The Ukrainian General Staff also said that the Russian forces had regrouped after suffering heavy losses.

For a seventh day in a row, Russia announced its intention to cease fire to allow civilians to leave the besieged southeastern port of Mariupol. Ukraine said it would try again to organize an evacuation of the city: “We hope it will work today,” Deputy Prime Minister Iryna Vereshchuk said. Read more

All previous attempts to reach Mariupol have failed, with both sides accusing each other of breaking ceasefires, while hundreds of thousands of people are trapped under relentless shelling without food or water in the most severe humanitarian emergency of war.

Washington has declared Russian targeting of civilians in Mariupol a war crime. Moscow denies targeting civilians in what it calls a “special operation” to disarm and “denazify” Ukraine, which it says is going according to plan.


European Union leaders were holding a summit at the Palace of Versailles in France, which is expected to be dominated by calls for more action to punish Russia, help Ukraine and deal with an influx of nearly 2.5 million refugees in just two weeks.

In the two weeks since the invasion, Western countries moved quickly to isolate Russia from world trade and the global financial system in a way never seen before in such a large economy.

In the latest move, sources said US President Joe Biden would ask the industrialized nations of the Group of Seven to strip Russia of normal trading rights, known as “most favored nation status”. This would allow Russian goods to be subject to new tariffs. Read more

Three airstrikes in the central Ukrainian city of Dnipro on Friday killed at least one person, state emergency services said, adding that the strikes were close to a garden. children and a building.

While Russia’s advance on Kiev has been stalled and it has so far failed to capture any towns in northern or eastern Ukraine, it has made more substantial progress in the South. Moscow said Friday that its separatist allies in the southeast had captured the town of Volnovakha north of Mariupol.

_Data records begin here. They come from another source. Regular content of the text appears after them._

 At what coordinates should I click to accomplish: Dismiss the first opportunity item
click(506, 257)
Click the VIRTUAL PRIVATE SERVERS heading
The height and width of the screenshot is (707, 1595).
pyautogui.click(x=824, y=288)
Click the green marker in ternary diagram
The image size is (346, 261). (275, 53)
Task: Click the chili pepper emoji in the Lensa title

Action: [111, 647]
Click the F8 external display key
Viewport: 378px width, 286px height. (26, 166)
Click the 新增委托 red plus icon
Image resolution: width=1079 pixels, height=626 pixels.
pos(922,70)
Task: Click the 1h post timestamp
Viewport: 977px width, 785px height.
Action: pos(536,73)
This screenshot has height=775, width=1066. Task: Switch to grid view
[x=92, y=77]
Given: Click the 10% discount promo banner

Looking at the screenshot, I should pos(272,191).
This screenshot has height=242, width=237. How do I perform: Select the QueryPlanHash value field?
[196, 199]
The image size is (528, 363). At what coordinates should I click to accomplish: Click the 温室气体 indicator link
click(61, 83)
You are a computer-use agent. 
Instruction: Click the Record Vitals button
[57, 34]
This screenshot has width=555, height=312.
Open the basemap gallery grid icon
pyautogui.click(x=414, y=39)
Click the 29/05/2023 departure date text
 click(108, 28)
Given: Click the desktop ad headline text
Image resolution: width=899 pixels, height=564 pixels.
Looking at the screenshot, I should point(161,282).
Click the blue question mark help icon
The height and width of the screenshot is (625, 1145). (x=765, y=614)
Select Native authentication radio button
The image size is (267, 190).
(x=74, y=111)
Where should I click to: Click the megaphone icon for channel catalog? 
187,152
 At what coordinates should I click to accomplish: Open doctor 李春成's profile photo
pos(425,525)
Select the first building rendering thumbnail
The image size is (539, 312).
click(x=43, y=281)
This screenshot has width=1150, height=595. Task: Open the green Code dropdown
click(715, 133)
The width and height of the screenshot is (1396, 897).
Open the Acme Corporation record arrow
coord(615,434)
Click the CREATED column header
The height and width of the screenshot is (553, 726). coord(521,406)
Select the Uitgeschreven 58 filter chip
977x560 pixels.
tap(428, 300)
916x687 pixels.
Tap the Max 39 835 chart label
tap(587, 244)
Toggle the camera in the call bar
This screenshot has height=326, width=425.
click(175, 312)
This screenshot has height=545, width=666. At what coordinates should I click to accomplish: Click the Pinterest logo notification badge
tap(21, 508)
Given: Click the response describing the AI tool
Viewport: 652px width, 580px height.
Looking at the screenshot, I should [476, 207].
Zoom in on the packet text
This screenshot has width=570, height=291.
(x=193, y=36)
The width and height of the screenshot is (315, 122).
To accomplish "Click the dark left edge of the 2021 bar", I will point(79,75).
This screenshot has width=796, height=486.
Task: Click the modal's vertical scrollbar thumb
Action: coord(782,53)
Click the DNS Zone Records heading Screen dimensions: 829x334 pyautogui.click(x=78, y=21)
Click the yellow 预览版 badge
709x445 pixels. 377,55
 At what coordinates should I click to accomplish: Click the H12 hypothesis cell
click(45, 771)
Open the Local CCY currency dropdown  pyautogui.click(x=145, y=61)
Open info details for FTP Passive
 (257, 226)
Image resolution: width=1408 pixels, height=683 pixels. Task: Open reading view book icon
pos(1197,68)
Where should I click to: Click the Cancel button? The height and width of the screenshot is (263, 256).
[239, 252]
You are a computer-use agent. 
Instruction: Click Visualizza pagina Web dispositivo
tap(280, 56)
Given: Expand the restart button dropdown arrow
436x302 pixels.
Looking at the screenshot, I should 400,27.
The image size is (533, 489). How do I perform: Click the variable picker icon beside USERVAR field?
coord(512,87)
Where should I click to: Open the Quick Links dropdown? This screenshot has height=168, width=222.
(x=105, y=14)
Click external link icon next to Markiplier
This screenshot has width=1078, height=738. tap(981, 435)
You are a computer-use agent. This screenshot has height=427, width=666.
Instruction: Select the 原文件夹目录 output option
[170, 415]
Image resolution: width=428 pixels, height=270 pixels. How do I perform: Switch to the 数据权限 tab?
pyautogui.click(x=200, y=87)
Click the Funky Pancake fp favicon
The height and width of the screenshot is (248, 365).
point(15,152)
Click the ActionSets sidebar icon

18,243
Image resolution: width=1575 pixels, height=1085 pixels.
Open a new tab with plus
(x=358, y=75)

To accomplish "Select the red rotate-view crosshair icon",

The US Senate voted on Thursday to approve legislation providing $13.6 billion to help Ukraine fund munitions and other military supplies, as well as humanitarian support.

Russia is the world’s largest exporter of combined oil and gas. Its energy exports have been largely exempt from sanctions so far, despite Washington saying it would stop buying Russian crude.

The EU is also working on plans to phase out Russian oil, gas and coal imports, but Hungarian Prime Minister Viktor Orban said in a video posted on his Facebook page on Friday that the bloc would not impose restrictions. sanctions on Russian energy.

The information war has also resumed on social media, with Russia demanding that Washington end the “extremist activities” of Facebook owner Meta Platforms (FB.O), which has temporarily lifted a ban on calls for violence against the Russian army and leaders. Read more

The social media company will temporarily allow certain posts calling for the death of Putin or Belarusian President Alexander Lukashenko in countries including Russia, Ukraine and Poland, according to internal emails to its content moderators.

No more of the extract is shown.